/---
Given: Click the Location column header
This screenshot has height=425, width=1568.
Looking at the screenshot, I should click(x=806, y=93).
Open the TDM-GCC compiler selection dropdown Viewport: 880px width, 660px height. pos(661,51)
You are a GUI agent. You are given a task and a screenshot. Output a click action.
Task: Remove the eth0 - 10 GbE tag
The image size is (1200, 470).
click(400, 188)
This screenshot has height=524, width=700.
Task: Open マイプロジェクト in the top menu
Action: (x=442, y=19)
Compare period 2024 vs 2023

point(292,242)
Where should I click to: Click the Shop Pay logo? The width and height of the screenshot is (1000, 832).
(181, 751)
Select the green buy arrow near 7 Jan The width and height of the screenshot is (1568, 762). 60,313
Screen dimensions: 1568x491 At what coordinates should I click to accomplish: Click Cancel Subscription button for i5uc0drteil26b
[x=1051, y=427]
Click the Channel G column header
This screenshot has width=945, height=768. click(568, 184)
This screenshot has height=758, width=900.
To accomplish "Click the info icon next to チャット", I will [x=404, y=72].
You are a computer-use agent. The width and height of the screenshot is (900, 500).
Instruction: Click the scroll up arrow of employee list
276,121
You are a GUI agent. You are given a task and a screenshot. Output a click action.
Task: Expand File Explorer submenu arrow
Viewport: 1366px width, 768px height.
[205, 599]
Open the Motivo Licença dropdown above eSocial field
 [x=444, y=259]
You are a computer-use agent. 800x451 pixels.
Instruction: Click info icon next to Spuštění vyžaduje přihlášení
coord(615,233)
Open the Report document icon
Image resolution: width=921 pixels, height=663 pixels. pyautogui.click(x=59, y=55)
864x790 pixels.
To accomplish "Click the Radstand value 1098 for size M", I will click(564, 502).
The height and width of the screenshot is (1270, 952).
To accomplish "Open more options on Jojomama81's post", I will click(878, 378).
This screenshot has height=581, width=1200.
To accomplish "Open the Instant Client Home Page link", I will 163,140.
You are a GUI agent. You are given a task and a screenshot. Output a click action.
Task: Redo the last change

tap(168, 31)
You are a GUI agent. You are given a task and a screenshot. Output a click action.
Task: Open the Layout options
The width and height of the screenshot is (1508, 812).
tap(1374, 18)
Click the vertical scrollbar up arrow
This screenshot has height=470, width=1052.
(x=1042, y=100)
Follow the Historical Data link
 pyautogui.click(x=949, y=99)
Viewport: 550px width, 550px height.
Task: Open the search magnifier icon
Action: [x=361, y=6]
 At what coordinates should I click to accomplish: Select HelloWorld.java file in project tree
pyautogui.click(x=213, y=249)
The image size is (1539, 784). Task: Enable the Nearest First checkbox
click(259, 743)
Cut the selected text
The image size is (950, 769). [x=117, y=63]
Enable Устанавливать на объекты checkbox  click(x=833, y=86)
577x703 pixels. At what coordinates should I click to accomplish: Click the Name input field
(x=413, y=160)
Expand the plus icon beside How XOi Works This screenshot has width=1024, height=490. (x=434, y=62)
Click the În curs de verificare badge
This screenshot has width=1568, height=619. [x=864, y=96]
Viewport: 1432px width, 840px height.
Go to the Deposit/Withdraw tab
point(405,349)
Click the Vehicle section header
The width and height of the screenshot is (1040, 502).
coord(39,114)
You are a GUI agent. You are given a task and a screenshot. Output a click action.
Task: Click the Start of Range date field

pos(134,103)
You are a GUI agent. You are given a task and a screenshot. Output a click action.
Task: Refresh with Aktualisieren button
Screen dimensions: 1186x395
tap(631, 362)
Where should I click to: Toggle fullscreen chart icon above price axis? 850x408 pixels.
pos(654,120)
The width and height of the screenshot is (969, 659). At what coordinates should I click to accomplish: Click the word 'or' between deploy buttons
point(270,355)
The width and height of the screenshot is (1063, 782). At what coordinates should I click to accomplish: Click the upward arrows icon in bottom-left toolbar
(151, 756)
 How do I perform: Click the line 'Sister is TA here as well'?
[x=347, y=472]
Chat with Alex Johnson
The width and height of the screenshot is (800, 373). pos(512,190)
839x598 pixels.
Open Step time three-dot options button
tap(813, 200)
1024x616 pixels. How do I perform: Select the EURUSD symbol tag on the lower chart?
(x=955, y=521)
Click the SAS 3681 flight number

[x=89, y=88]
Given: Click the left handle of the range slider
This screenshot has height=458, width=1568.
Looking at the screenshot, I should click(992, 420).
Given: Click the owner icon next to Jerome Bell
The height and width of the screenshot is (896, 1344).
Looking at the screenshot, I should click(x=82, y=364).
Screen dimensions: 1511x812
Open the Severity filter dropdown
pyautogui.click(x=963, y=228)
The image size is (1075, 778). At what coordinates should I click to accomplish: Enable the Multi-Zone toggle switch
\---
> _Task description_
Go through the material above and state how many lines hold the word "will". Give only the number.

> _Solution_
4